* **ACTION ITEM**: For each line of the listing that holds "heading", show the full line.

======== SUPPLIED MATERIAL

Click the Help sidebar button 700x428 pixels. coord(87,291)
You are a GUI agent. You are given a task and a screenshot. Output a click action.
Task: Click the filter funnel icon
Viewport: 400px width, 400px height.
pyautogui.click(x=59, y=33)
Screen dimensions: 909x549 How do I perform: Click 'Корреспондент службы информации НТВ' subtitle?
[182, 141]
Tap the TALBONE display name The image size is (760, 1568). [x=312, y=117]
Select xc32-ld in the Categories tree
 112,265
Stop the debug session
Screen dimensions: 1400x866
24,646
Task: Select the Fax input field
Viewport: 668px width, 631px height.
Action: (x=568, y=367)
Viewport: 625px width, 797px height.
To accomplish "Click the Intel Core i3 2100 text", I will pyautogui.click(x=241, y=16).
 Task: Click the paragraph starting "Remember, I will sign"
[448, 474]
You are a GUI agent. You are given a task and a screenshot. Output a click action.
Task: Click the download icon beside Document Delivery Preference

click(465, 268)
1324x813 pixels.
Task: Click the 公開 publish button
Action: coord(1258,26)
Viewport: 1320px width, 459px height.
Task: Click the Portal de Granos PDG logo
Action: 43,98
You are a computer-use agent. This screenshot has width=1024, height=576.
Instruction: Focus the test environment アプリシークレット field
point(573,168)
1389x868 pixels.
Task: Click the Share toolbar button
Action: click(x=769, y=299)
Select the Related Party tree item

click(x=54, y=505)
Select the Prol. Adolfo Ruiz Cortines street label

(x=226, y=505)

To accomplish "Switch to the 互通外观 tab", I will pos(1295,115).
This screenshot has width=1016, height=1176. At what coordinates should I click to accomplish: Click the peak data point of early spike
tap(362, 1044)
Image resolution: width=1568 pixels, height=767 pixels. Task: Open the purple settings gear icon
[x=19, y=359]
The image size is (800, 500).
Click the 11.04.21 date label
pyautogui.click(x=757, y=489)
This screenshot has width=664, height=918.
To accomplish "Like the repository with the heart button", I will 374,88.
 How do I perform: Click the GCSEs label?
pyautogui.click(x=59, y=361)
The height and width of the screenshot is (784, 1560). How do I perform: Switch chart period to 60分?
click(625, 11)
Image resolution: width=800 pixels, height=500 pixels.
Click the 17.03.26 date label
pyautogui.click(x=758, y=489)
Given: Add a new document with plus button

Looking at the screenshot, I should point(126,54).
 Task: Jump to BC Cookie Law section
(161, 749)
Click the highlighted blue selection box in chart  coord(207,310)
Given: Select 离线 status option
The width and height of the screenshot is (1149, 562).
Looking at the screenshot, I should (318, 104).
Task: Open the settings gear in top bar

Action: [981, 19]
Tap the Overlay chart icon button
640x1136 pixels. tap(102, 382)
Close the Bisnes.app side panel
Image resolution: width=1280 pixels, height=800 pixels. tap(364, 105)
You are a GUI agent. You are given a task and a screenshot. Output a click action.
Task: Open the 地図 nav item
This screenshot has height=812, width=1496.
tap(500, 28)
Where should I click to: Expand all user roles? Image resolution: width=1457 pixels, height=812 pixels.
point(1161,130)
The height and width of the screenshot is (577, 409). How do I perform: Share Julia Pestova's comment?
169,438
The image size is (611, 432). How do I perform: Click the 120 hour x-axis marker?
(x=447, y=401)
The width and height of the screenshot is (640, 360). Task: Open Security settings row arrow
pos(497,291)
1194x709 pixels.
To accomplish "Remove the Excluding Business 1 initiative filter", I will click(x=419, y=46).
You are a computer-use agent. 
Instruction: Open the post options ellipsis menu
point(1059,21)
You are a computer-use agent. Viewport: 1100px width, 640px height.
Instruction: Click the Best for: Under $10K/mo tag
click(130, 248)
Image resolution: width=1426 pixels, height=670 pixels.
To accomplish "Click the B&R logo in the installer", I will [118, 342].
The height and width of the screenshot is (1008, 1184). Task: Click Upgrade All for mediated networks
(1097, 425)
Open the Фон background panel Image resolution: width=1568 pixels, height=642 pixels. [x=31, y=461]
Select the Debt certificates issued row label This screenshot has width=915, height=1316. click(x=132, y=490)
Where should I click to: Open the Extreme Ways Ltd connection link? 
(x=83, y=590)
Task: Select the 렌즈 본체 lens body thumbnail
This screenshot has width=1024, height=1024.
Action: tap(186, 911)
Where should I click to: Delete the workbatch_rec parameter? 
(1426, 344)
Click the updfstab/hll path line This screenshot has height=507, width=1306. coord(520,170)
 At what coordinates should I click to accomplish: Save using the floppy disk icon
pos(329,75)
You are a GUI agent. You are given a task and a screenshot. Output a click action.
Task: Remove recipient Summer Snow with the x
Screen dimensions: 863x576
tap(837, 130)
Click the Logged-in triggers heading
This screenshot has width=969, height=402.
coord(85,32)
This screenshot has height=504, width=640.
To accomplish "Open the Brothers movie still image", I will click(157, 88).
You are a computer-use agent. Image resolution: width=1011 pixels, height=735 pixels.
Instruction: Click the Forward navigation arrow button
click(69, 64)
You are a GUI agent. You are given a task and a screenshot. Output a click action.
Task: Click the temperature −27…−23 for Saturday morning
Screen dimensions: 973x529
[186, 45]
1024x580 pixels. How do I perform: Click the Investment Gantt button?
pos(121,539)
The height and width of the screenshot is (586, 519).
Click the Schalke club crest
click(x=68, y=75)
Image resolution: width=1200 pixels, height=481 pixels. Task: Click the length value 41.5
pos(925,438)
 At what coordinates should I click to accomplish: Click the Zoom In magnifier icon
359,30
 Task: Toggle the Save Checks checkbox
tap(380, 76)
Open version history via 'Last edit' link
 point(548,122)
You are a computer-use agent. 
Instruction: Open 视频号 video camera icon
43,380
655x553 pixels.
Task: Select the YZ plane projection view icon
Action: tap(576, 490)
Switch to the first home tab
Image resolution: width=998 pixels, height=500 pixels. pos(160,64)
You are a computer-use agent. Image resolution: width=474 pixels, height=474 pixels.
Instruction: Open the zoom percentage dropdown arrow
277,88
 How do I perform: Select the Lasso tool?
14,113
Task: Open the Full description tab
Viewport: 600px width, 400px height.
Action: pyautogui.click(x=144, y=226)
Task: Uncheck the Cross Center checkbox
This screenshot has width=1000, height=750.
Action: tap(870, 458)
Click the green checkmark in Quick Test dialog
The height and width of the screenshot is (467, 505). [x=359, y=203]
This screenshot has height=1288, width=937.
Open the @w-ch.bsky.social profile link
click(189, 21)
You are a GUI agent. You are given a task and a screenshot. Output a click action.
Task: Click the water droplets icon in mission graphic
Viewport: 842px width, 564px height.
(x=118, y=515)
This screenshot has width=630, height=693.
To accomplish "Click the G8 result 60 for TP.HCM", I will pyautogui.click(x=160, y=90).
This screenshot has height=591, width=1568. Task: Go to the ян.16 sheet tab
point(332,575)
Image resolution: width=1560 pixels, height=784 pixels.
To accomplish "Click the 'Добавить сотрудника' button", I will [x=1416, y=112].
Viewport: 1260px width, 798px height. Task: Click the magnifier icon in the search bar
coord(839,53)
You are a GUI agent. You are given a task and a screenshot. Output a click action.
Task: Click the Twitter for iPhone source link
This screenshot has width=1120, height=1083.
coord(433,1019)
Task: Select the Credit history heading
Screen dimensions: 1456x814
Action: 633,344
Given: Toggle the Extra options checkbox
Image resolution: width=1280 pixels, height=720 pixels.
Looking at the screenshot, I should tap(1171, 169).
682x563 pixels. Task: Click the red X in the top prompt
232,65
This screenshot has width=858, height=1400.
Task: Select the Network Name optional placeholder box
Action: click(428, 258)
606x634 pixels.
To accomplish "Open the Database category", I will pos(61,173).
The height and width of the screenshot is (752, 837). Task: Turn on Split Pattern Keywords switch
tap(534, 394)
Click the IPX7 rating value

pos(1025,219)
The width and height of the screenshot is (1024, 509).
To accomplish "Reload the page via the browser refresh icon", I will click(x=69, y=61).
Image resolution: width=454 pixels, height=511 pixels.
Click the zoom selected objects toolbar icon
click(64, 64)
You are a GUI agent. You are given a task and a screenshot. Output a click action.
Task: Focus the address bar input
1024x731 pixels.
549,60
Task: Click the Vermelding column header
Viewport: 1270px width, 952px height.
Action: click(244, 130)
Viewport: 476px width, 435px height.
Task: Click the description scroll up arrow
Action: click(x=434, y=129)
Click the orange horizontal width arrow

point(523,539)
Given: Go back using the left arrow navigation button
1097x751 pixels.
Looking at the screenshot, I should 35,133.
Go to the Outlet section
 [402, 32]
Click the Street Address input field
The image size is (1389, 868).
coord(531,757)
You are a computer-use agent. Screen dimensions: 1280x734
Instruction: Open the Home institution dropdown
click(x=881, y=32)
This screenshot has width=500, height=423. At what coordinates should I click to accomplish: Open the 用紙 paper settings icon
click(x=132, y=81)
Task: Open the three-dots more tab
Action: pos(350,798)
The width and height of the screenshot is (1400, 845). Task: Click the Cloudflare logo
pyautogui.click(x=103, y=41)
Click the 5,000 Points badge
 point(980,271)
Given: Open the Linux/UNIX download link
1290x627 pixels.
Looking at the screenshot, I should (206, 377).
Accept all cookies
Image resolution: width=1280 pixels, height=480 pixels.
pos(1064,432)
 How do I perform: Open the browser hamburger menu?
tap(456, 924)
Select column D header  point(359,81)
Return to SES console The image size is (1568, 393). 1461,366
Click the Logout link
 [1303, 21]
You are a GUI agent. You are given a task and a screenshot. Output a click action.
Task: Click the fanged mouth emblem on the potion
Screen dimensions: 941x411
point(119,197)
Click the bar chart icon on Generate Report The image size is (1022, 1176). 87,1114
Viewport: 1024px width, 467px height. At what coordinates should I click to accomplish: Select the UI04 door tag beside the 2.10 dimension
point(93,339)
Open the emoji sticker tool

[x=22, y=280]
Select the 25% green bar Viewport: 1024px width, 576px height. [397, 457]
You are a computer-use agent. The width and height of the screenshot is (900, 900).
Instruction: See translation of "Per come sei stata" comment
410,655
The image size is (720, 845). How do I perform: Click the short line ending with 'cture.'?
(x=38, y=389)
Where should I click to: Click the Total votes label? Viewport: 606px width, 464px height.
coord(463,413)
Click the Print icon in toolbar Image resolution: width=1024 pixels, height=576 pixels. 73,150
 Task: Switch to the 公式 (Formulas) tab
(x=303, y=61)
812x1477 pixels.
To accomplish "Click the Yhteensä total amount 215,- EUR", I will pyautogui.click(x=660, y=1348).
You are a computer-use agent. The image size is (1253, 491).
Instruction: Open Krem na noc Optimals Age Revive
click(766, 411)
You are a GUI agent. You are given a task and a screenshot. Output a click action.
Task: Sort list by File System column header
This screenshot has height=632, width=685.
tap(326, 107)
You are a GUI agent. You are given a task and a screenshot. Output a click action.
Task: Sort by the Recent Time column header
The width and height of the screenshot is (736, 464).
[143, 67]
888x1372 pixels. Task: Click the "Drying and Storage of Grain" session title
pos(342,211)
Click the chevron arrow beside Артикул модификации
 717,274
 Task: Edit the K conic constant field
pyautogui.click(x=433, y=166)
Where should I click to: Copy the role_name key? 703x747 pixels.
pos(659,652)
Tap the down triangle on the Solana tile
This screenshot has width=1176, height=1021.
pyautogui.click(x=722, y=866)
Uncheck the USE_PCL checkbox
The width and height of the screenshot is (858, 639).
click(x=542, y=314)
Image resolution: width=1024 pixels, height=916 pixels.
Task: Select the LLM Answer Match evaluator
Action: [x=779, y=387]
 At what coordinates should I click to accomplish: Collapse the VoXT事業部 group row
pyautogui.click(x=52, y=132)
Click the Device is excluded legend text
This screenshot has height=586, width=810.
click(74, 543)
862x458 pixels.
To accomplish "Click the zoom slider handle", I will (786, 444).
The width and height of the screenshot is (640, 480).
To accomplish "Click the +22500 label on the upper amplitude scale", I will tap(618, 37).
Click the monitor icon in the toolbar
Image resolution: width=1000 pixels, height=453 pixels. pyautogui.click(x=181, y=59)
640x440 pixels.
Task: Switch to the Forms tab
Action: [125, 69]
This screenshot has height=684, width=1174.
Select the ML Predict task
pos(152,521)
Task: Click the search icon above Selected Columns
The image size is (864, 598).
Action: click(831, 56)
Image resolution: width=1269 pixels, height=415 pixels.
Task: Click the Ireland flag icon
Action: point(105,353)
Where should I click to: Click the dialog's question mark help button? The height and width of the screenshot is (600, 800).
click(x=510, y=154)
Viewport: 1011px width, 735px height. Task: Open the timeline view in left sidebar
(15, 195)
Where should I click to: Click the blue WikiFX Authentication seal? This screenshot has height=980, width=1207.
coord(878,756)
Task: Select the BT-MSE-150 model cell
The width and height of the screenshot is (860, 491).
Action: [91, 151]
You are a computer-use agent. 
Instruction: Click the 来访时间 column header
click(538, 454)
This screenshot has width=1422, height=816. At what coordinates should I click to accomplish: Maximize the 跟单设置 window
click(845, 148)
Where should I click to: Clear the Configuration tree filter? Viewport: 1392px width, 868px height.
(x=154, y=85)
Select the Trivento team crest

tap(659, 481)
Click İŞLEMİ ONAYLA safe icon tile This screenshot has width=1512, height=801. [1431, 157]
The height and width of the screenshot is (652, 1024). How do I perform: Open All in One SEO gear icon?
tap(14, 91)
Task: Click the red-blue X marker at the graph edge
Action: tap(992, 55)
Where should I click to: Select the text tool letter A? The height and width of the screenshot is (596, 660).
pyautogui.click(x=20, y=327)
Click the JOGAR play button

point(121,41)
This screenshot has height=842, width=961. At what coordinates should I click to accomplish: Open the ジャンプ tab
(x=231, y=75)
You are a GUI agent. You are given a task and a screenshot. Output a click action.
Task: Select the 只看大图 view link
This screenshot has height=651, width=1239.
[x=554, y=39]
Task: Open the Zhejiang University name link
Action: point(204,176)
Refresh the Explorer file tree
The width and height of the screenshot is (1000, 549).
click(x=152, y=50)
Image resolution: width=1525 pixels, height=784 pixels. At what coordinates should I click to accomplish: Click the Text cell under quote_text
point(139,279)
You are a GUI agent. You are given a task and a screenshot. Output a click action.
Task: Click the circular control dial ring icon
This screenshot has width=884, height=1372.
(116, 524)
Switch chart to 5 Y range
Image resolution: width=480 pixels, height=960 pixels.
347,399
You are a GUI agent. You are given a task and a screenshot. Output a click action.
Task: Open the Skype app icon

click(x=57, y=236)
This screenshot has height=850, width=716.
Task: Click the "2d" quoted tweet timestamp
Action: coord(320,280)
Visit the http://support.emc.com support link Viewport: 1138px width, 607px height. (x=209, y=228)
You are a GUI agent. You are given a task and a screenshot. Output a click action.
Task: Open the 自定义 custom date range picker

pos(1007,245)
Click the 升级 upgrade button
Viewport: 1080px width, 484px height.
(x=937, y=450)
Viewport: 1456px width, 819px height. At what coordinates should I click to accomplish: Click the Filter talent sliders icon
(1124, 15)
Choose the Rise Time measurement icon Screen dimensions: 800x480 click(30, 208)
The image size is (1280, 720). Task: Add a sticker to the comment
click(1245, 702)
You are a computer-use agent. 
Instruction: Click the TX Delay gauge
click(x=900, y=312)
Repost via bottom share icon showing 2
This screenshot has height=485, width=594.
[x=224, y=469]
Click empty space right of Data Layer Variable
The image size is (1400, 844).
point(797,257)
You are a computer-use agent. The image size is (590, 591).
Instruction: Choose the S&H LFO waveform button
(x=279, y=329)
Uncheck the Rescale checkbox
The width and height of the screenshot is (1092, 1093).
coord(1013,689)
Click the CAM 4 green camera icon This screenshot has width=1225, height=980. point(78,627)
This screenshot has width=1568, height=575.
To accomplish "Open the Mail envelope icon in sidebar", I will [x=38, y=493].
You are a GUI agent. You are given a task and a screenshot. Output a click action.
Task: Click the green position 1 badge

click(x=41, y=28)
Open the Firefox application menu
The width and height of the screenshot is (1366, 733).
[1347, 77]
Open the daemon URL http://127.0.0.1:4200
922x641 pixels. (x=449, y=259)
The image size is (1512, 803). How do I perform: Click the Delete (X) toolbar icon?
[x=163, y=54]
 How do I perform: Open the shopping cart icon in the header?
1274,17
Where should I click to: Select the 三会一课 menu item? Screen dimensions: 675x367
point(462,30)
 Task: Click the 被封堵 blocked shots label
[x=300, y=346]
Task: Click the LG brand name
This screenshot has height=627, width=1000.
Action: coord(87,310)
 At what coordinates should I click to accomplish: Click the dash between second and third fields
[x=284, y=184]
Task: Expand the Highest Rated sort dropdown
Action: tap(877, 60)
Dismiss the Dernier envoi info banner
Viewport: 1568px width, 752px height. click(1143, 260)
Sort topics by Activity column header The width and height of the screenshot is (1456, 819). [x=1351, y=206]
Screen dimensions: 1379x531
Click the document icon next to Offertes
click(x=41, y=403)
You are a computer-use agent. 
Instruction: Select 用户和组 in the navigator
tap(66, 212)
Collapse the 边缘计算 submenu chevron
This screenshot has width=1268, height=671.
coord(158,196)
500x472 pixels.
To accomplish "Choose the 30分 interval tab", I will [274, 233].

================

* **TASK RESULT**:
Click the Logged-in triggers heading
Task: Select the Credit history heading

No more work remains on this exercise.